01-03-2023, 02:56 AM
(01-03-2023, 01:17 AM)BengalB Wrote: I am glad you are here and I am sorry you experienced that. I imagine it was probably the scariest thing you've experienced, or at least top three.
I am a nurse with nearly a quarter century of care under my belt and this blew my mind tonight. Hearing everyone say "it's gotta be Commotio Cordis" really got on my nerves because it doesn't quite fit. Not saying that isn't what happened but it usually takes a harder impact, like a baseball to the chest or hockey puck iirc. Something traveling fast and that is solid. It also happens to kids/younger athletes and is quite rare as it has to happen at exactly the right time in the exact spot in the exact way.
To put it simply, it takes a few things to align for commotio cordis to occur and iirc, NFL players wear pads that also cover their sternum and ribs, correct?
Anyways, what I was saying before, in order to ventilate someone successfully, you must paralyze them. In order to not make it the most horrifying experience of their life, and in the process causing them even more harm, medications, likely propofol, tare used to put them asleep prior to paralyzing them for intubatiion. It is a very quick process. I only say propofol because it is commonly used, is able to be titrated up and down and wears off quickly. But it could also be fentanyl and versed...So many other drugs depending on what they think is going on.
With his vital signs being stable, I'd be kind of surprised if this was cardiac related, but he is young and in top physical health, so it could be...Idk.
If he is not breathing on his own though, it could be a few things but it makes me think of brain or high spinal cord/brain stem injury. Also, in ACLS we're taught repeatedly to think about the H's and T's...
Him standing up after the play, for several seconds. I don't know if he would be able to do that if he was in a lethal rhythm at that moment. We know they started CPR but I have not heard if they actually used the defibrillator or not. They would only use the defibrillator if a shock was advised, for example ventricular tachycardia without a pulse (aka pulseless V tach) or ventricular fibrillation.
Pulseless electrical activity aka PEA and aystole aka no electrical activity and no rhythm at all, require CPR. Electrical issues, aka lethal arrhythmias are normally corrected with electricity (defib) and then medications to keep that rhythm from returning.

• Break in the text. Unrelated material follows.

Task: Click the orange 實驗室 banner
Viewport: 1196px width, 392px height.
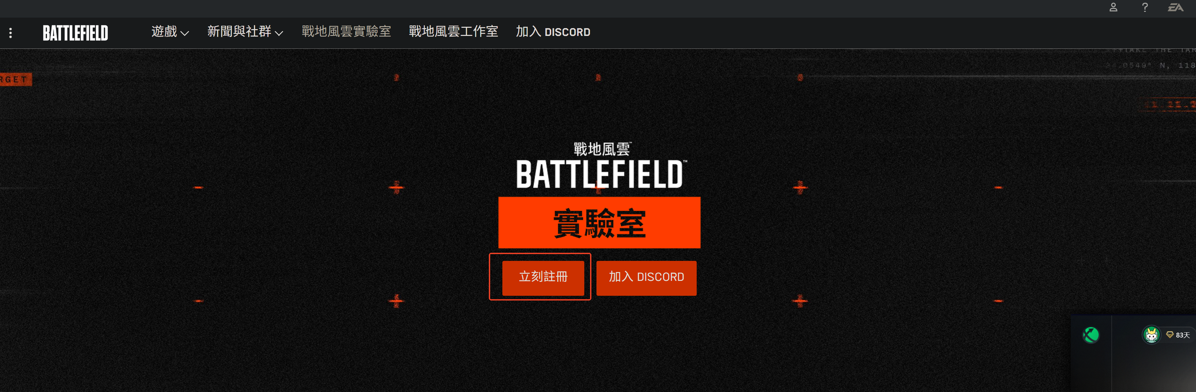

I am not going to speculate at all. I am going to pray for this young man, his teammates, our Bengals and everyone who was watching that game tonight. I am sad to hear that Cincinnati was not being as classy as I thought they were. But some people handle trauma and emotional events better than others. That is all.
I'm not disagreeing or trying to argue, but i just watched a video of two 20-30ish men sparring, most likely karate--one man threw a "simple" punch that hit the other man around his left breast. The men turned around and walked back to their spot, turned around and the struck man slumped and fell to the ground, where he was administered CPR. The video was specifically about CC.
I'm not doubting you in any way, just providing what i saw. About 30 minutes after it happened my wife (who was uncharacteristically watching the game with me) was racking her brain to try and figure out what would have caused it. She was a nurse for 30+ years before transitioning to being a clinical liason, and she said CC.
If it was that, it would explain how he was able to stand up right after the impact, before collapsing back to the ground.
To be clear. I'm not a medical professional and my wife isn't/wasn't an MD. That just seems, to me, to be the most likely, or one of the most likely, scenarios.
"The measure of a man's intelligence can be seen in the length of his argument."